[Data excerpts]
++++++++
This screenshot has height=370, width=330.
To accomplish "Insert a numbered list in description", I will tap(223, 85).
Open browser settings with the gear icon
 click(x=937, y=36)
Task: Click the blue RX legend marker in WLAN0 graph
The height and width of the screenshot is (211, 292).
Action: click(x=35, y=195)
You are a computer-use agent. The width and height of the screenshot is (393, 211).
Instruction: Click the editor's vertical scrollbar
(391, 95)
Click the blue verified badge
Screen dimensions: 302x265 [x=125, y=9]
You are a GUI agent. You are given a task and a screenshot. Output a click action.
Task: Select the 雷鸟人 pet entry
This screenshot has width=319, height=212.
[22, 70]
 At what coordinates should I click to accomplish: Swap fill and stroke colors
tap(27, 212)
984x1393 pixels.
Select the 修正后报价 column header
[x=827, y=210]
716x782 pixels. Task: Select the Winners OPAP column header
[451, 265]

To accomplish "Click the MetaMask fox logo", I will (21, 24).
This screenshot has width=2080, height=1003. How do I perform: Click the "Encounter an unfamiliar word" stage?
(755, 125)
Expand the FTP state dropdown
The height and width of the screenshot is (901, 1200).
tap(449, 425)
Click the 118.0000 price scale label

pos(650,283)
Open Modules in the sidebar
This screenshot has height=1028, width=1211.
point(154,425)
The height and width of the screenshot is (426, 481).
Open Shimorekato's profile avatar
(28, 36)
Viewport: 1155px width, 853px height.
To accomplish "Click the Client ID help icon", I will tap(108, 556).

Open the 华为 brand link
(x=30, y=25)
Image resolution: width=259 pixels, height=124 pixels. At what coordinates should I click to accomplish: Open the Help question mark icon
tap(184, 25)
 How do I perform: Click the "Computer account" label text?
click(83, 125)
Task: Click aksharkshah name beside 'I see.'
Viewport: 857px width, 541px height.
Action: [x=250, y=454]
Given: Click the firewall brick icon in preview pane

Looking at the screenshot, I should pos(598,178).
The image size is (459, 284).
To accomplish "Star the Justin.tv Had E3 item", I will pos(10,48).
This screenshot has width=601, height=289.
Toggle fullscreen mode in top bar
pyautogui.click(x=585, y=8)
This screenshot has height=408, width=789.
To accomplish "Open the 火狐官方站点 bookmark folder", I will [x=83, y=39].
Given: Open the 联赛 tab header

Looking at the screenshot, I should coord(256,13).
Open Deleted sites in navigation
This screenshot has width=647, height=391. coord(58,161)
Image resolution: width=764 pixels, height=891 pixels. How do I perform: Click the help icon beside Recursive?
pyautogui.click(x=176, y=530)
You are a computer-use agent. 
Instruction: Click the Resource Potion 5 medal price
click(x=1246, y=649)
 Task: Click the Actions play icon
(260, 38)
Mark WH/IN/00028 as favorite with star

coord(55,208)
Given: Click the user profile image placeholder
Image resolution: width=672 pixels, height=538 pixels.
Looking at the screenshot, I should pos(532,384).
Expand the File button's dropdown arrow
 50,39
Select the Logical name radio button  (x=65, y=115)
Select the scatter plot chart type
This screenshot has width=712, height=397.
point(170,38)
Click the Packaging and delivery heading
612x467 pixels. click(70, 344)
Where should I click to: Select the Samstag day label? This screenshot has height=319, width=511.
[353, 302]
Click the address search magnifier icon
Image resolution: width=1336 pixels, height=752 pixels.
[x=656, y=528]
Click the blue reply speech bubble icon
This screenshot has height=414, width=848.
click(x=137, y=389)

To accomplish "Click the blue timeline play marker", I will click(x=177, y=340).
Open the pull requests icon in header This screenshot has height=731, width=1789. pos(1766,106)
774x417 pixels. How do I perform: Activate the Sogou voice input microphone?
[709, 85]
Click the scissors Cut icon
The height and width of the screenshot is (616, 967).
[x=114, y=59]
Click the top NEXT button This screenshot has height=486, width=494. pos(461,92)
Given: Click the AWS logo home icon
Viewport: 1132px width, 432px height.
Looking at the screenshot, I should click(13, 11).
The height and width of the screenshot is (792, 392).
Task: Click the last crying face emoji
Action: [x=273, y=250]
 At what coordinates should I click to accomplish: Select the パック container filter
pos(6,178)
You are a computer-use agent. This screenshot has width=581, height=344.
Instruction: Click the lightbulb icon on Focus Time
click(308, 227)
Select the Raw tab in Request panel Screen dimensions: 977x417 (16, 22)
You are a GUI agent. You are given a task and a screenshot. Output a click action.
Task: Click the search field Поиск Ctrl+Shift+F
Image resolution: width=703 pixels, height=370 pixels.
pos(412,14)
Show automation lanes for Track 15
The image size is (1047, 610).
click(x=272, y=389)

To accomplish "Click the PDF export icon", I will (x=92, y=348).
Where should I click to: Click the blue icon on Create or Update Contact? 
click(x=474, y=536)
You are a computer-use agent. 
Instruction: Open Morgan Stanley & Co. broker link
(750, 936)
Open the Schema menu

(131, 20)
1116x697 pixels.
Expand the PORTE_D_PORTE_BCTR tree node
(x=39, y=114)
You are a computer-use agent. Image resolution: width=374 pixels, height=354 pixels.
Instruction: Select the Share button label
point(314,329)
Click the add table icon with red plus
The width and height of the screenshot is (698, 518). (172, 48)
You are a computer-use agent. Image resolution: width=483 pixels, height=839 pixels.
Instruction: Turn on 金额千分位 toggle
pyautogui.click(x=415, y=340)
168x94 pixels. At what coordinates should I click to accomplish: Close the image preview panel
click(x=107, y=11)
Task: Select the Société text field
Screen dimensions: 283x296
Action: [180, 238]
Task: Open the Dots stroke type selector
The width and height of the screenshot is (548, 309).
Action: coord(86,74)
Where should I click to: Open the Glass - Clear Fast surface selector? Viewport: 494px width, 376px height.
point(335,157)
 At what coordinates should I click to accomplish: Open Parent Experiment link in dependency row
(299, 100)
++++++++
ACTIVITY — Return every line in the records that includes the string "field".

TASK RESPONSE —
Task: Click the search field Поиск Ctrl+Shift+F
Task: Select the Société text field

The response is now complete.